What is being asked: Would you please retype, exactly, the lines of the listing below between the line with "Preventative Dental Care (384, 407)" and the line with "View Background Information", inclusive?

Dataset records:
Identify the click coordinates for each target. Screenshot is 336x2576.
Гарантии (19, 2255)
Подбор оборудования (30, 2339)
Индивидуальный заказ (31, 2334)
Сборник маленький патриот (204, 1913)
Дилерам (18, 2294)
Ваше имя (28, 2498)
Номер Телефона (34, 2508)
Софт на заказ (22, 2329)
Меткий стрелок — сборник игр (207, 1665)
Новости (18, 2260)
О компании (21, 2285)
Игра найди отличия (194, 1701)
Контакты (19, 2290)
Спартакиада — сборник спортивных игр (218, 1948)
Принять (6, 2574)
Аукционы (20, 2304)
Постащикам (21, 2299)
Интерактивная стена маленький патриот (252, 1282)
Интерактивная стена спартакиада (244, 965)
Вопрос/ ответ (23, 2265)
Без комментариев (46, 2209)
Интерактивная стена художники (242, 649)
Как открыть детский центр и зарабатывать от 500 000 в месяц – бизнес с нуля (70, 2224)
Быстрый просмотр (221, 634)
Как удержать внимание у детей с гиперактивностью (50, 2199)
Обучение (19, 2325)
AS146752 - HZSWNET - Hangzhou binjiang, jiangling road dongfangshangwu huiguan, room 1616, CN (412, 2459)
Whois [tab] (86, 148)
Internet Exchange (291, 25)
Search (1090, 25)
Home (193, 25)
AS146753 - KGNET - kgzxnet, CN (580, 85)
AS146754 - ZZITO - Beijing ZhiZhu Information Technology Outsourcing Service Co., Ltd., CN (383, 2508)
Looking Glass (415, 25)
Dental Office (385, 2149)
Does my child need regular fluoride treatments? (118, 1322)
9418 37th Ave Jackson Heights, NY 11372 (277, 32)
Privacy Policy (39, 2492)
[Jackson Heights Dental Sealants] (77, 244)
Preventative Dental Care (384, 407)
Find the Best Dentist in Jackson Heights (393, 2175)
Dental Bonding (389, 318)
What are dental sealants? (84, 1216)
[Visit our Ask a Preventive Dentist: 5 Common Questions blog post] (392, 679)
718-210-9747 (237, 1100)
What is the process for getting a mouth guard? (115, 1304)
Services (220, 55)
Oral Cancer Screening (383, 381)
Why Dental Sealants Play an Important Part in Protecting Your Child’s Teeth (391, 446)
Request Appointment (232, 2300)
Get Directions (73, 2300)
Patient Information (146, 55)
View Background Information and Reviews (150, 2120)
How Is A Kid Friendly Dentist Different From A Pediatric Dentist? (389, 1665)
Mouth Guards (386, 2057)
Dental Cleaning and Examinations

Answer section:
Preventative Dental Care (384, 407)
Find the Best Dentist in Jackson Heights (393, 2175)
Dental Bonding (389, 318)
What are dental sealants? (84, 1216)
[Visit our Ask a Preventive Dentist: 5 Common Questions blog post] (392, 679)
718-210-9747 (237, 1100)
What is the process for getting a mouth guard? (115, 1304)
Services (220, 55)
Oral Cancer Screening (383, 381)
Why Dental Sealants Play an Important Part in Protecting Your Child’s Teeth (391, 446)
Request Appointment (232, 2300)
Get Directions (73, 2300)
Patient Information (146, 55)
View Background Information and Reviews (150, 2120)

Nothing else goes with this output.